UNL teams with Harvard on Life on Earth project

The "Life on Earth" project will develop a multi-touch table top evolution exhibit like the one shown here.
The "Life on Earth" project will develop a multi-touch table top evolution exhibit like the one shown here.

A UNL team is collaborating with Harvard University, the University of Michigan and other institutions to develop an innovative evolution exhibit for five U.S. museums, including the Nebraska State Museum.

"Life on Earth" is expected to be open to the public at the University of Nebraska State Museum (Morrill Hall) by 2012 as a permanent display. It will be integrated with the museum's educational programs for schools and the general public. Life on Earth will also be installed at the Harvard Museum of Natural History, California Academy of Sciences, Chicago's Field Museum of Natural History and Boston Children's Museum.

Judy Diamond, professor and curator of informal science education for the University of Nebraska State Museum, is a co-principal investigator along with Margaret Evans from the University of Michigan. Harvard University Science Discovery Room Lab director Chia Shen is leading the project. Life on Earth is funded by a new three-year, $2.3 million grant from the National Science Foundation. It is being developed by a team of computer scientists, evolutionary biologists, informal science education researchers and museums in partnership with the Encyclopedia of Life Learning and Education Group.

"Life on Earth" will be a multi-touch table-top evolution exhibit that provides hands-on, cooperative learning activities for museum visitors. The exhibit will use cutting-edge computing technology that allows users to explore the Tree of Life, common descent and natural selection. "Life on Earth" includes a substantial learning research component to better understand how to teach evolution to public audiences in age-appropriate ways.

"This project takes museums to a new level of innovation for how to teach the public about the fundamental principles of evolution that unify research in the life sciences," said Diamond.

Diamond began working with Harvard as part of her NSF-funded "Understanding the Tree of Life" project in 2008. Amy Spiegel, research associate professor in the UNL Center for Instructional Innovation and Ian Cottingham, software architect in UNL's Department of Computer Science and Engineering, will work with the University of Nebraska State Museum on the exhibit.

- [Problem 1]
Reproduce verbatim the passage of the article on the Life on Earth project starting at "UNL teams with" and ending at "Boston Children's Museum.".
- [Problem 2]
Condense the paragraph of the article on the Life on Earth project that opens with "Judy Diamond, professor and curator" into a bulleted list that retains its key facts.
- [Problem 3]
According to the article on the Life on Earth project, why does the exhibit include a substantial learning research component? Answer in one to three sentences.

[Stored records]
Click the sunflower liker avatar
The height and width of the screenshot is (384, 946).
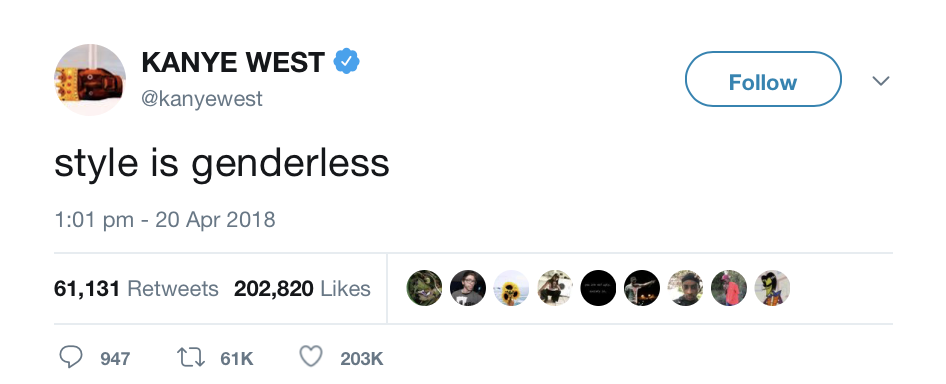point(511,288)
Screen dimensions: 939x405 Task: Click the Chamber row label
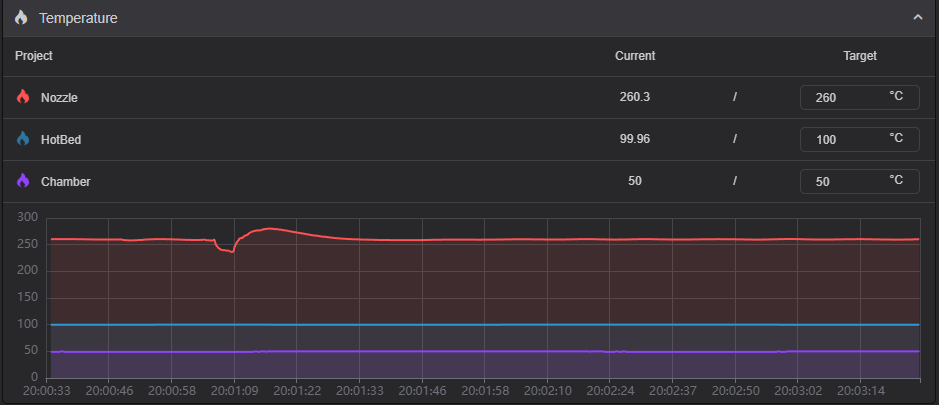[x=63, y=182]
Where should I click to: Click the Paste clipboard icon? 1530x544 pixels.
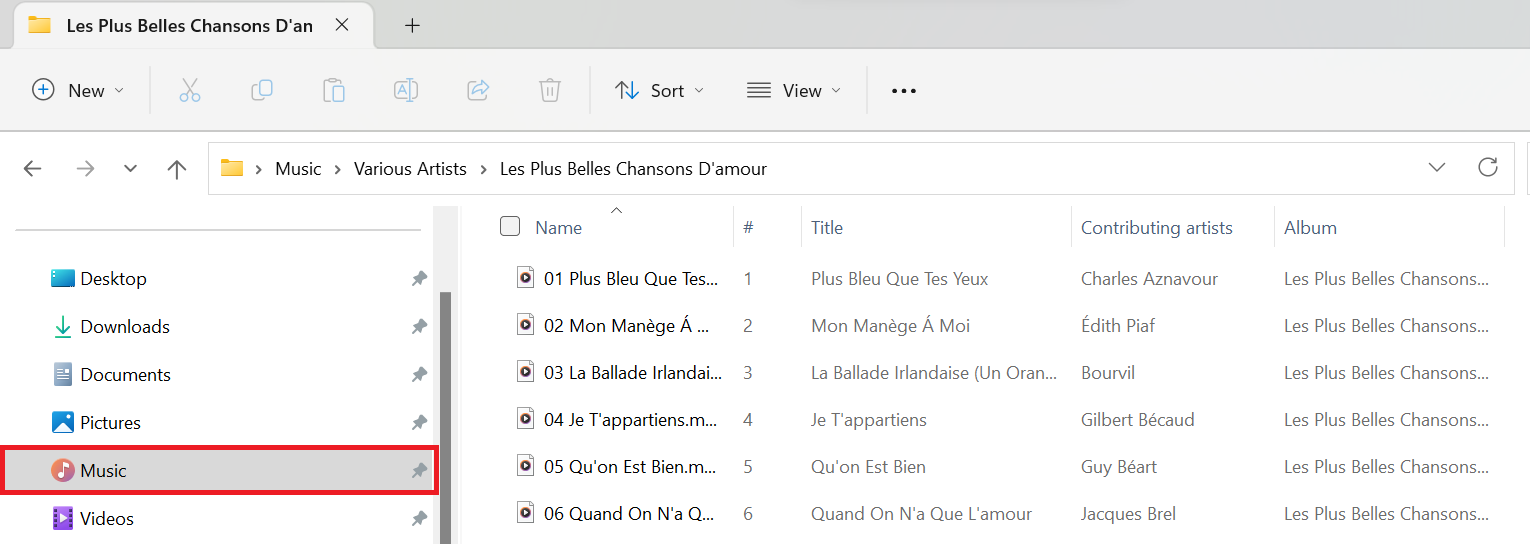click(x=334, y=91)
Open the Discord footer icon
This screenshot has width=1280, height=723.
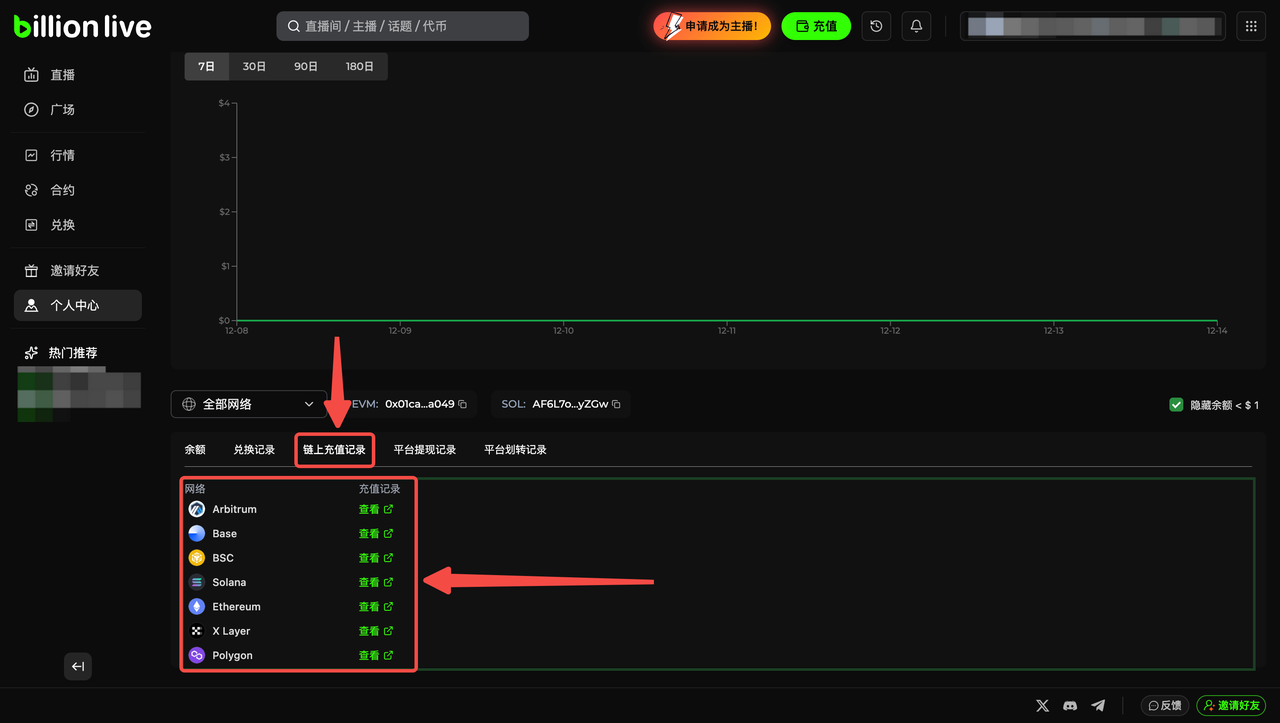1070,705
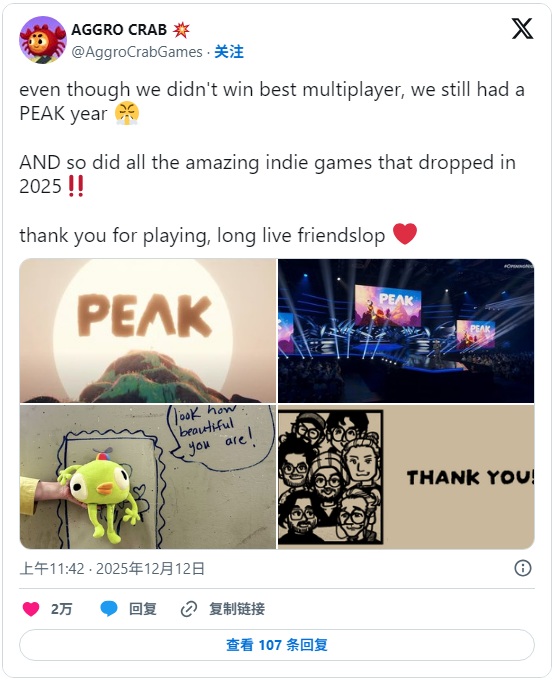Image resolution: width=555 pixels, height=680 pixels.
Task: Click the copy link chain icon
Action: (x=189, y=609)
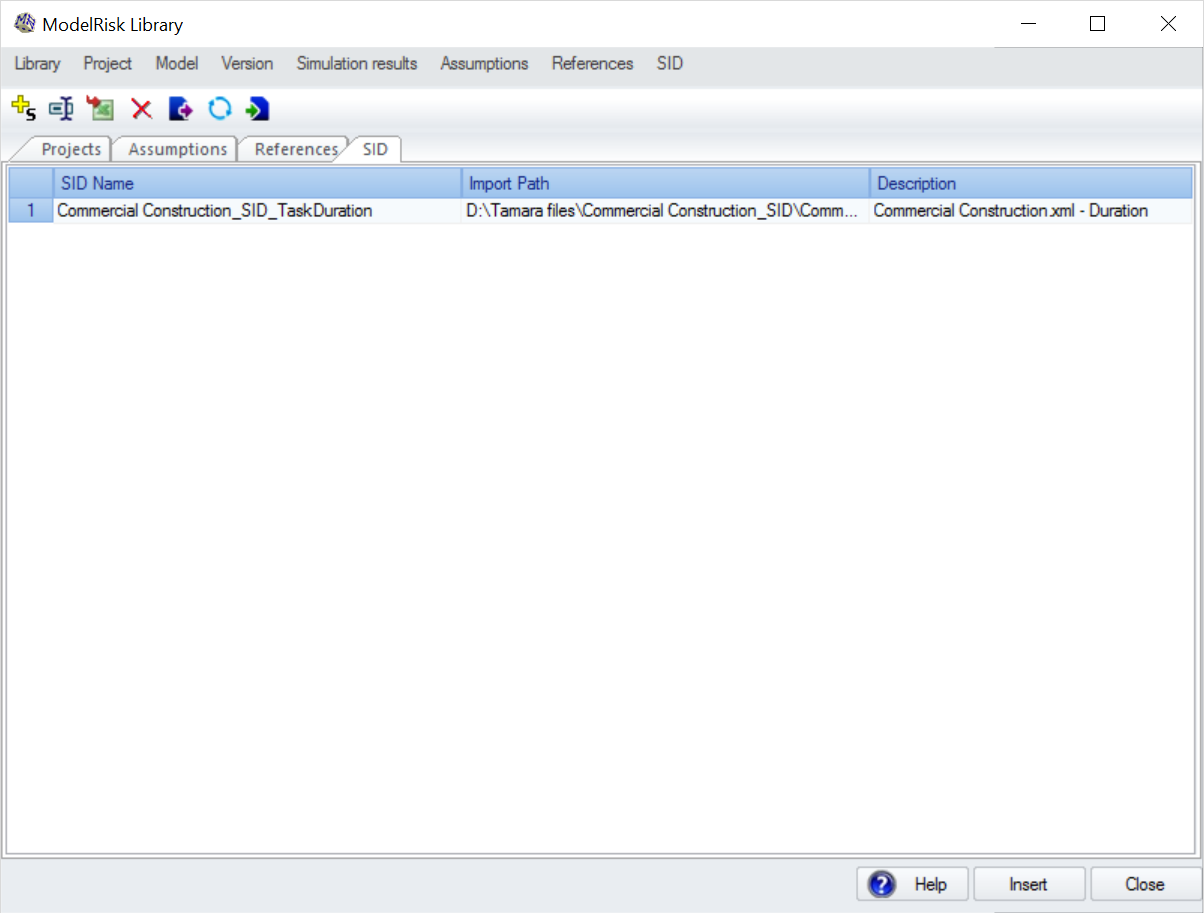The image size is (1204, 913).
Task: Refresh the SID list
Action: click(x=220, y=108)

- [Result 1]
UNL teams with Harvard on Life on Earth project

The "Life on Earth" project will develop a multi-touch table top evolution exhibit like the one shown here.
The "Life on Earth" project will develop a multi-touch table top evolution exhibit like the one shown here.

A UNL team is collaborating with Harvard University, the University of Michigan and other institutions to develop an innovative evolution exhibit for five U.S. museums, including the Nebraska State Museum.

"Life on Earth" is expected to be open to the public at the University of Nebraska State Museum (Morrill Hall) by 2012 as a permanent display. It will be integrated with the museum's educational programs for schools and the general public. Life on Earth will also be installed at the Harvard Museum of Natural History, California Academy of Sciences, Chicago's Field Museum of Natural History and Boston Children's Museum.

- [Result 2]
- Judy Diamond, professor and curator of informal science education for the University of Nebraska State Museum, is a co-principal investigator with Margaret Evans of the University of Michigan.
- Chia Shen, director of the Harvard University Science Discovery Room Lab, is leading the project.
- Funding comes from a new three-year, $2.3 million National Science Foundation grant.
- Developers include computer scientists, evolutionary biologists, informal science education researchers and museums, in partnership with the Encyclopedia of Life Learning and Education Group.

- [Result 3]
The learning research component is meant to give a better understanding of how to teach evolution to public audiences in age-appropriate ways.